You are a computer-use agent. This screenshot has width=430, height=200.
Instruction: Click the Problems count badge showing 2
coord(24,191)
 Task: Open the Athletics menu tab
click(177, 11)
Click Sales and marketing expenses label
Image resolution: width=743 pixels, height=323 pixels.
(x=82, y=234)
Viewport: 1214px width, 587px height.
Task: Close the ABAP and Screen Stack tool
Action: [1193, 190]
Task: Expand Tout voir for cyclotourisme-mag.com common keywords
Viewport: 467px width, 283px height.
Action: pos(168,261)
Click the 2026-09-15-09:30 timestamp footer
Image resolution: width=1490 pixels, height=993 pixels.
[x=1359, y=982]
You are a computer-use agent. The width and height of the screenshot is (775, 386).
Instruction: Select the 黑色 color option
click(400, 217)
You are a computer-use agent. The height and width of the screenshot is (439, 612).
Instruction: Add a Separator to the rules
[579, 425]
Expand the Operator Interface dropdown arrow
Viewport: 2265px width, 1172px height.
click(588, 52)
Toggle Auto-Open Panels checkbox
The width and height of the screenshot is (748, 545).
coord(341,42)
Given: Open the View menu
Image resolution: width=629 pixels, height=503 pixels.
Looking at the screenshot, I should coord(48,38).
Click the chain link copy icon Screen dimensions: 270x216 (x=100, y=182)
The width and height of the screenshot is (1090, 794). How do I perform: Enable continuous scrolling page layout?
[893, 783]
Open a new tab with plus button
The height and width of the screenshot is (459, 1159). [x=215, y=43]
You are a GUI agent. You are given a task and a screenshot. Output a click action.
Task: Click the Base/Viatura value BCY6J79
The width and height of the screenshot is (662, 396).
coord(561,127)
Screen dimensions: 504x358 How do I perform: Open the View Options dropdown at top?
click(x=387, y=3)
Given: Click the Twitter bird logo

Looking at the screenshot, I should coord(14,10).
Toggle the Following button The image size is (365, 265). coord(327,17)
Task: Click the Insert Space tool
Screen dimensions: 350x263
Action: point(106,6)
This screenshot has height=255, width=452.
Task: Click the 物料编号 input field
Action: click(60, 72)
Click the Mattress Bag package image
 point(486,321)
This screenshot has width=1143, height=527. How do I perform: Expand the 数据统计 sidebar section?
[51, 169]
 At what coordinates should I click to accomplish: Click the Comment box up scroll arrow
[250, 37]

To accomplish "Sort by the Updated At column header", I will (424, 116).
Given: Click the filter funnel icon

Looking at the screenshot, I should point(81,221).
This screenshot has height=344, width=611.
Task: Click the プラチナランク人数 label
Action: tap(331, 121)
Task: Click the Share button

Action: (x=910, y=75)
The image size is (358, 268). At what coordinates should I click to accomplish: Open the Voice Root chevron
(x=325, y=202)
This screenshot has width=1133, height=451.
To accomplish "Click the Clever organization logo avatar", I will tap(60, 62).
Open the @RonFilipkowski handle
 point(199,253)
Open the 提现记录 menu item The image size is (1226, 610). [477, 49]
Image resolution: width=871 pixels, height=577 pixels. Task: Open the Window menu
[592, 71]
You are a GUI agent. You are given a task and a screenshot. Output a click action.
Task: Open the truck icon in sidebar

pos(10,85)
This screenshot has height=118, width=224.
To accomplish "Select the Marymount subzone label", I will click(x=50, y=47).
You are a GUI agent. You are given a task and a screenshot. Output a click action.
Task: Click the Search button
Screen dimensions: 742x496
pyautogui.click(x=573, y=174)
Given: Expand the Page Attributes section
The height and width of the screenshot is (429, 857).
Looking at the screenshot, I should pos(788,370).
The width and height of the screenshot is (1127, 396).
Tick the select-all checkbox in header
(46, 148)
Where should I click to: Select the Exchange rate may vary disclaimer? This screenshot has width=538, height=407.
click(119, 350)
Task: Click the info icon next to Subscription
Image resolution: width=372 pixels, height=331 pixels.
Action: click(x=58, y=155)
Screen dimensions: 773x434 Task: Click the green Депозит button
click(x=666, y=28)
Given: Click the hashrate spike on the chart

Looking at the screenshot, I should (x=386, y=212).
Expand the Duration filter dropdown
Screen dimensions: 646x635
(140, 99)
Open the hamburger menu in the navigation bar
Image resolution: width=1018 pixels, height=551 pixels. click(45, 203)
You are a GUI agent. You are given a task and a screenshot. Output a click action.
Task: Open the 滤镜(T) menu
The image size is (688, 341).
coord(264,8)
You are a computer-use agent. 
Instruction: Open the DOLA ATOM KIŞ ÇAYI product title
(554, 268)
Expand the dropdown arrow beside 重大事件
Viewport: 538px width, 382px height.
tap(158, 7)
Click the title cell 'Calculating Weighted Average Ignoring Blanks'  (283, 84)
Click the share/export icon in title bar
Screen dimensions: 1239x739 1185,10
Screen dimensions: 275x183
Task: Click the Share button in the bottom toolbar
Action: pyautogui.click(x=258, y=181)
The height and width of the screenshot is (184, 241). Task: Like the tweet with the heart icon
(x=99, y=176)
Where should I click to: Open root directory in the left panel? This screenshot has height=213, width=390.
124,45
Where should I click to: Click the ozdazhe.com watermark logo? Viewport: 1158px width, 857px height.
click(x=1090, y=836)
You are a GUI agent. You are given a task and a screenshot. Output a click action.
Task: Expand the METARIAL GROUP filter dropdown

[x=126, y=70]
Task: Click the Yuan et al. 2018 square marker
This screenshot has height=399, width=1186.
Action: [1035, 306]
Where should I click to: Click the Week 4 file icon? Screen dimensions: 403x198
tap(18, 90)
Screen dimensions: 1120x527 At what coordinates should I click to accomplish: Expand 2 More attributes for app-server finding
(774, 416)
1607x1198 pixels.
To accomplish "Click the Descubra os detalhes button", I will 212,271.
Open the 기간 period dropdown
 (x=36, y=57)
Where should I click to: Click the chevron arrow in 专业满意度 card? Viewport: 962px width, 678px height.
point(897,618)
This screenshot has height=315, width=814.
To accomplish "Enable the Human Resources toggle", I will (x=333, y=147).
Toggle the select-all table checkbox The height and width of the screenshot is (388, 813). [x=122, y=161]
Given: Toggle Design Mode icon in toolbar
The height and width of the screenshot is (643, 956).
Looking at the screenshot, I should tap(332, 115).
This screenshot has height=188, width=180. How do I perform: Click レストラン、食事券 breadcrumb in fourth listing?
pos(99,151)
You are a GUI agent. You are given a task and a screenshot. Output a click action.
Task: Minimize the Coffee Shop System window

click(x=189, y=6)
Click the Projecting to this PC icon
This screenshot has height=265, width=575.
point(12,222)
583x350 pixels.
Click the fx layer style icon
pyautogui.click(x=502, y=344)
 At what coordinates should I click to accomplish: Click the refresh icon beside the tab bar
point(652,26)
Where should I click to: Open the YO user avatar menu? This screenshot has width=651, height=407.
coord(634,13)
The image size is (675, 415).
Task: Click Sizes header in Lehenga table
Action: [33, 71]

——————

What you are asked to do – Output the whole listing above again, word for word.

Output of the exercise –
You are a computer-use agent. This screenshot has width=430, height=200.
Instruction: Click the Problems count badge showing 2
coord(24,191)
 Task: Open the Athletics menu tab
click(177, 11)
Click Sales and marketing expenses label
Image resolution: width=743 pixels, height=323 pixels.
(x=82, y=234)
Viewport: 1214px width, 587px height.
Task: Close the ABAP and Screen Stack tool
Action: [1193, 190]
Task: Expand Tout voir for cyclotourisme-mag.com common keywords
Viewport: 467px width, 283px height.
Action: pos(168,261)
Click the 2026-09-15-09:30 timestamp footer
Image resolution: width=1490 pixels, height=993 pixels.
[x=1359, y=982]
You are a computer-use agent. The width and height of the screenshot is (775, 386).
Instruction: Select the 黑色 color option
click(400, 217)
You are a computer-use agent. The height and width of the screenshot is (439, 612).
Instruction: Add a Separator to the rules
[579, 425]
Expand the Operator Interface dropdown arrow
Viewport: 2265px width, 1172px height.
click(588, 52)
Toggle Auto-Open Panels checkbox
The width and height of the screenshot is (748, 545).
coord(341,42)
Given: Open the View menu
Image resolution: width=629 pixels, height=503 pixels.
Looking at the screenshot, I should coord(48,38).
Click the chain link copy icon Screen dimensions: 270x216 (x=100, y=182)
The width and height of the screenshot is (1090, 794). How do I perform: Enable continuous scrolling page layout?
[893, 783]
Open a new tab with plus button
The height and width of the screenshot is (459, 1159). [x=215, y=43]
You are a GUI agent. You are given a task and a screenshot. Output a click action.
Task: Click the Base/Viatura value BCY6J79
The width and height of the screenshot is (662, 396).
coord(561,127)
Screen dimensions: 504x358 How do I perform: Open the View Options dropdown at top?
click(x=387, y=3)
Given: Click the Twitter bird logo

Looking at the screenshot, I should coord(14,10).
Toggle the Following button The image size is (365, 265). coord(327,17)
Task: Click the Insert Space tool
Screen dimensions: 350x263
Action: point(106,6)
This screenshot has height=255, width=452.
Task: Click the 物料编号 input field
Action: click(60, 72)
Click the Mattress Bag package image
 point(486,321)
This screenshot has width=1143, height=527. How do I perform: Expand the 数据统计 sidebar section?
[51, 169]
 At what coordinates should I click to accomplish: Click the Comment box up scroll arrow
[250, 37]

To accomplish "Sort by the Updated At column header", I will (424, 116).
Given: Click the filter funnel icon

Looking at the screenshot, I should point(81,221).
This screenshot has height=344, width=611.
Task: Click the プラチナランク人数 label
Action: tap(331, 121)
Task: Click the Share button

Action: (x=910, y=75)
The image size is (358, 268). At what coordinates should I click to accomplish: Open the Voice Root chevron
(x=325, y=202)
This screenshot has width=1133, height=451.
To accomplish "Click the Clever organization logo avatar", I will tap(60, 62).
Open the @RonFilipkowski handle
 point(199,253)
Open the 提现记录 menu item The image size is (1226, 610). [477, 49]
Image resolution: width=871 pixels, height=577 pixels. Task: Open the Window menu
[592, 71]
You are a GUI agent. You are given a task and a screenshot. Output a click action.
Task: Open the truck icon in sidebar

pos(10,85)
This screenshot has height=118, width=224.
To accomplish "Select the Marymount subzone label", I will click(x=50, y=47).
You are a GUI agent. You are given a task and a screenshot. Output a click action.
Task: Click the Search button
Screen dimensions: 742x496
pyautogui.click(x=573, y=174)
Given: Expand the Page Attributes section
The height and width of the screenshot is (429, 857).
Looking at the screenshot, I should pos(788,370).
The width and height of the screenshot is (1127, 396).
Tick the select-all checkbox in header
(46, 148)
Where should I click to: Select the Exchange rate may vary disclaimer? This screenshot has width=538, height=407.
click(119, 350)
Task: Click the info icon next to Subscription
Image resolution: width=372 pixels, height=331 pixels.
Action: click(x=58, y=155)
Screen dimensions: 773x434 Task: Click the green Депозит button
click(x=666, y=28)
Given: Click the hashrate spike on the chart

Looking at the screenshot, I should (x=386, y=212).
Expand the Duration filter dropdown
Screen dimensions: 646x635
(140, 99)
Open the hamburger menu in the navigation bar
Image resolution: width=1018 pixels, height=551 pixels. click(45, 203)
You are a GUI agent. You are given a task and a screenshot. Output a click action.
Task: Open the 滤镜(T) menu
The image size is (688, 341).
coord(264,8)
You are a computer-use agent. 
Instruction: Open the DOLA ATOM KIŞ ÇAYI product title
(554, 268)
Expand the dropdown arrow beside 重大事件
Viewport: 538px width, 382px height.
tap(158, 7)
Click the title cell 'Calculating Weighted Average Ignoring Blanks'  (283, 84)
Click the share/export icon in title bar
Screen dimensions: 1239x739 1185,10
Screen dimensions: 275x183
Task: Click the Share button in the bottom toolbar
Action: pyautogui.click(x=258, y=181)
The height and width of the screenshot is (184, 241). Task: Like the tweet with the heart icon
(x=99, y=176)
Where should I click to: Open root directory in the left panel? This screenshot has height=213, width=390.
124,45
Where should I click to: Click the ozdazhe.com watermark logo? Viewport: 1158px width, 857px height.
click(x=1090, y=836)
You are a GUI agent. You are given a task and a screenshot. Output a click action.
Task: Expand the METARIAL GROUP filter dropdown

[x=126, y=70]
Task: Click the Yuan et al. 2018 square marker
This screenshot has height=399, width=1186.
Action: [1035, 306]
Where should I click to: Click the Week 4 file icon? Screen dimensions: 403x198
tap(18, 90)
Screen dimensions: 1120x527 At what coordinates should I click to accomplish: Expand 2 More attributes for app-server finding
(774, 416)
1607x1198 pixels.
To accomplish "Click the Descubra os detalhes button", I will 212,271.
Open the 기간 period dropdown
 (x=36, y=57)
Where should I click to: Click the chevron arrow in 专业满意度 card? Viewport: 962px width, 678px height.
point(897,618)
This screenshot has height=315, width=814.
To accomplish "Enable the Human Resources toggle", I will (x=333, y=147).
Toggle the select-all table checkbox The height and width of the screenshot is (388, 813). [x=122, y=161]
Given: Toggle Design Mode icon in toolbar
The height and width of the screenshot is (643, 956).
Looking at the screenshot, I should tap(332, 115).
This screenshot has height=188, width=180. How do I perform: Click レストラン、食事券 breadcrumb in fourth listing?
pos(99,151)
You are a GUI agent. You are given a task and a screenshot. Output a click action.
Task: Minimize the Coffee Shop System window

click(x=189, y=6)
Click the Projecting to this PC icon
This screenshot has height=265, width=575.
point(12,222)
583x350 pixels.
Click the fx layer style icon
pyautogui.click(x=502, y=344)
 At what coordinates should I click to accomplish: Click the refresh icon beside the tab bar
point(652,26)
Where should I click to: Open the YO user avatar menu? This screenshot has width=651, height=407.
coord(634,13)
The image size is (675, 415).
Task: Click Sizes header in Lehenga table
Action: [33, 71]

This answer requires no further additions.